Uno scorcio temporalesco dei tempi che furono (ma con il ritornello che non ti aspetti).
Gli In Flames hanno sorpreso (quasi) tutti nel 2022, pubblicando un lavoro come Foregone, che è il ponte possibile in mezzo alle nebbie della rimozione e del rigetto coltivato con grande impegno dal 2002 a oggi. C’è un po’ di Clayman, qualche barlume di Colony e molta rabbia genuina come non gli si sentiva incidere da parecchio tempo. Non sorprende quindi questa collaborazione con Nita Strauss, nota per essere la chitarrista biondona e piuttosto avvenente del vecchio Alice Cooper.
Questo brano sembra spingere ancora indietro la memoria di Fridén ai tempi in cui la band cominciava a pasticciare con l’elettronica ma ancora pestava di brutto con riff cavallosi e tuppatupa dell’ormai vecchia scuola svervegica di Götheborg.
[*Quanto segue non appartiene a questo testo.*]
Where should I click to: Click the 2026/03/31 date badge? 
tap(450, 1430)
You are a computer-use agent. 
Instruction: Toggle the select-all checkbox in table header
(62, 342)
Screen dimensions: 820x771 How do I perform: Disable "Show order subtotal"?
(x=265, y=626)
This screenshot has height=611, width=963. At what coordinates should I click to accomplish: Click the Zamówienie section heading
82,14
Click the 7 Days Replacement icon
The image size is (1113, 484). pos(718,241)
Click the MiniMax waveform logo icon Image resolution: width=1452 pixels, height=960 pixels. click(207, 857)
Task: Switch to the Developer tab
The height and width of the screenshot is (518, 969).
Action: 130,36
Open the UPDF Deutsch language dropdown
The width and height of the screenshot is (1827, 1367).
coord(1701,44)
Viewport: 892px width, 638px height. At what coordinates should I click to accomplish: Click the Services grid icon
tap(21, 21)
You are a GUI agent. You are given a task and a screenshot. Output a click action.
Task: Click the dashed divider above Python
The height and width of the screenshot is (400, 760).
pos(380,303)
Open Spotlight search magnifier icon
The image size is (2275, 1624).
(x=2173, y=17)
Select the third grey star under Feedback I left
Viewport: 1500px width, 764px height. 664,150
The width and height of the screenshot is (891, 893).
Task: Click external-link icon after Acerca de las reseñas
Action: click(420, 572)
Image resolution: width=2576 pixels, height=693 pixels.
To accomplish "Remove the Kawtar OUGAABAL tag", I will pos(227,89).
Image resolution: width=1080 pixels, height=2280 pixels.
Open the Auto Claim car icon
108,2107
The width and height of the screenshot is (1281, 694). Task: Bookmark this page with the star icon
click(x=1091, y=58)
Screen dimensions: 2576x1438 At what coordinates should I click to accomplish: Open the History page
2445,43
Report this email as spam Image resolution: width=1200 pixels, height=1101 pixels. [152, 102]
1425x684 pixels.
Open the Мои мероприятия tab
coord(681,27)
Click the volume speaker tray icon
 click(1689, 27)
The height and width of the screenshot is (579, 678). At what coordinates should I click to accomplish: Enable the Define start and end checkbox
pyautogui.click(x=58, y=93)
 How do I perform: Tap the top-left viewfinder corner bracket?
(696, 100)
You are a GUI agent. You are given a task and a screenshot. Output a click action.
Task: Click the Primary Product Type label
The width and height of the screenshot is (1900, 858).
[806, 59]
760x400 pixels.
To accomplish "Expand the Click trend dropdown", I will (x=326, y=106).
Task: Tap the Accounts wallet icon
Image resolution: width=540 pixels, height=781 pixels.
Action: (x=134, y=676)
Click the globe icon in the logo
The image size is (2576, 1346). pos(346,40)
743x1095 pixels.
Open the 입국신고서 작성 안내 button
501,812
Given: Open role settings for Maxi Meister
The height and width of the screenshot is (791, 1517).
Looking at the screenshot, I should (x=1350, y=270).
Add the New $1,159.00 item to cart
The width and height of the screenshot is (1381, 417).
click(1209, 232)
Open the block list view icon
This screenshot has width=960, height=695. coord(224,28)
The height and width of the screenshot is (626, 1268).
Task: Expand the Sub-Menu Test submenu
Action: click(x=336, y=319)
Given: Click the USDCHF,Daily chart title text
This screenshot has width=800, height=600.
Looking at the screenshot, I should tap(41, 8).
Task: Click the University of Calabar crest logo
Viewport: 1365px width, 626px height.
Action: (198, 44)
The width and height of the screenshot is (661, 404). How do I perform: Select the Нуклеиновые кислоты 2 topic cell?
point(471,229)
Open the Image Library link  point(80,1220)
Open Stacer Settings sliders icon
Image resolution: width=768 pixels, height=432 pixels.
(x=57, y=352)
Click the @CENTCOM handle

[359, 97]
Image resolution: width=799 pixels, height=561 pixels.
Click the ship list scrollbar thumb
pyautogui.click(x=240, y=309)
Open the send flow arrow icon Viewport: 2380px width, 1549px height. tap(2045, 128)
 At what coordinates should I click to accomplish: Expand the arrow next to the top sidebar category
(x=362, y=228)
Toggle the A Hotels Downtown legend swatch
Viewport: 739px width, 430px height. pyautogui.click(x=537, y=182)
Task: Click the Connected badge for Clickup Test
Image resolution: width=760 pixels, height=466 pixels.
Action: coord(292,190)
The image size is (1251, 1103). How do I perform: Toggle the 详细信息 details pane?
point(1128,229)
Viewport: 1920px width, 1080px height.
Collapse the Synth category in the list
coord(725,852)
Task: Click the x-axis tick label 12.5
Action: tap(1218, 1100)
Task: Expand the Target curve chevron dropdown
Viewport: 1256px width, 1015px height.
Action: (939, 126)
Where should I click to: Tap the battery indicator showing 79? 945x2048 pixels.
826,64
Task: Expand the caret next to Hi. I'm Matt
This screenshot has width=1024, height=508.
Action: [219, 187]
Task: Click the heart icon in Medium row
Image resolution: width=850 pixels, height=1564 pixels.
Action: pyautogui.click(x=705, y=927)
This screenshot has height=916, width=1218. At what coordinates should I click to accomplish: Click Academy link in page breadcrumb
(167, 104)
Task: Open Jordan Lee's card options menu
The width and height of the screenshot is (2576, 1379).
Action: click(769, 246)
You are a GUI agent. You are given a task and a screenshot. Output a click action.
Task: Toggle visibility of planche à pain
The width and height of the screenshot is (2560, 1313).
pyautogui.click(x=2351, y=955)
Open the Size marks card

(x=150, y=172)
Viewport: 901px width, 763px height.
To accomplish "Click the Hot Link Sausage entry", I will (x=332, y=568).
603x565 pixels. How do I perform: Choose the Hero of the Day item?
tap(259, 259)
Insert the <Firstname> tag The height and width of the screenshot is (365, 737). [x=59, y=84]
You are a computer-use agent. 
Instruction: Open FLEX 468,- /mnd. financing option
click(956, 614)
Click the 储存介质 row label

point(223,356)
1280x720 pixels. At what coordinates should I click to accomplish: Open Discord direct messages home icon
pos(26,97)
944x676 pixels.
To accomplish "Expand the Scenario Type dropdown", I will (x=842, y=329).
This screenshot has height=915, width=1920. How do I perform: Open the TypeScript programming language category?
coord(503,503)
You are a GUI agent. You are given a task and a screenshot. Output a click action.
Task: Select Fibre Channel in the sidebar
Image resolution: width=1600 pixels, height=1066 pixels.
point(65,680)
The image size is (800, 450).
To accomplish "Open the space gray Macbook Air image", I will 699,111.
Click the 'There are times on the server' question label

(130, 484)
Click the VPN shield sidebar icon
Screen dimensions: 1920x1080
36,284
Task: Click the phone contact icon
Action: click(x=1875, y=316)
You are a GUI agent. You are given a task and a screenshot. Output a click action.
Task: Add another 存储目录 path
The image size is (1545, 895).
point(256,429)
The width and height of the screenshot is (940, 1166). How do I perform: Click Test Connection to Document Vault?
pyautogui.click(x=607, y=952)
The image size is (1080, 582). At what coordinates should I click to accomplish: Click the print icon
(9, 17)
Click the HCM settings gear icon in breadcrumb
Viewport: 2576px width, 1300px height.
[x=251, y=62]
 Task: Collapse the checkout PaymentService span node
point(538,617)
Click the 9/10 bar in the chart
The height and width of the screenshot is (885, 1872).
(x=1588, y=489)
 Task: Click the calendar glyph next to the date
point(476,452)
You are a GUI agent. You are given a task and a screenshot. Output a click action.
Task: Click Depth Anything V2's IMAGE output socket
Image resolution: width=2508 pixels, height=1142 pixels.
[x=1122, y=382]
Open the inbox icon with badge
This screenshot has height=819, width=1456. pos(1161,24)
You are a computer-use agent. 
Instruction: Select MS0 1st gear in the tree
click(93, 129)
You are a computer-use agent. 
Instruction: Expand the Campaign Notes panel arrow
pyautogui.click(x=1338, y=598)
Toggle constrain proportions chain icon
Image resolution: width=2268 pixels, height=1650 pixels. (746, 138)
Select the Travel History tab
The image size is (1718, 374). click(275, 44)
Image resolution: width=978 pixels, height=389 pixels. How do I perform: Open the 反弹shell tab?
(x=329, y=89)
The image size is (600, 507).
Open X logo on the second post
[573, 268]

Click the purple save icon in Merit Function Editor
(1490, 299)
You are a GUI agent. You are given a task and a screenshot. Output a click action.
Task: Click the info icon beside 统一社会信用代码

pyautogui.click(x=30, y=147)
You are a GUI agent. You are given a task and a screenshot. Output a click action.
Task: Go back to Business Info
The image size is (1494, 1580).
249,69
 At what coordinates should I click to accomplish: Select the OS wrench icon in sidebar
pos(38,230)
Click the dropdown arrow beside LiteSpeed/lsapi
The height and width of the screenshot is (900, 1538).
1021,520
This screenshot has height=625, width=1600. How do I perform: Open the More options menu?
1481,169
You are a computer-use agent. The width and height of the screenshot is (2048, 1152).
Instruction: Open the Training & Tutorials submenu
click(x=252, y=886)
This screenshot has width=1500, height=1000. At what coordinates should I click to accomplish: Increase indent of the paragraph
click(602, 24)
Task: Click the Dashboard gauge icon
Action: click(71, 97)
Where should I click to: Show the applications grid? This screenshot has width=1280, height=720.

Epperò il bello e il brutto di Fridén è proprio questo suo bisogno di rompere il sogno a ritroso ogni volta. Accade anche su Foregone, non vi illudete. Ecco, quindi, il ritornello canterino, con l’ugola del simpaticone che osa dove non ha praticamente mai osato, nemmeno nei dischi più poppeggiarmente frustrati degli In Flames (vedi Siren Charms).
Il risultato? Se una canzone è buona, tutta questa voglia di scrutare nella tessitura sonora, catalogando riff e melodie in compost datati 1998 o 1995, perde di senso. Così invece ne guadagna la smania di Fridén di mettersi sempre in gioco, magari cimentando le sue corde vocali debolucce in lidi dove sarebbe stato meglio non addentrarsi mai.
In tutto ciò, Nita Strauss quasi non si nota, nemmeno nel video.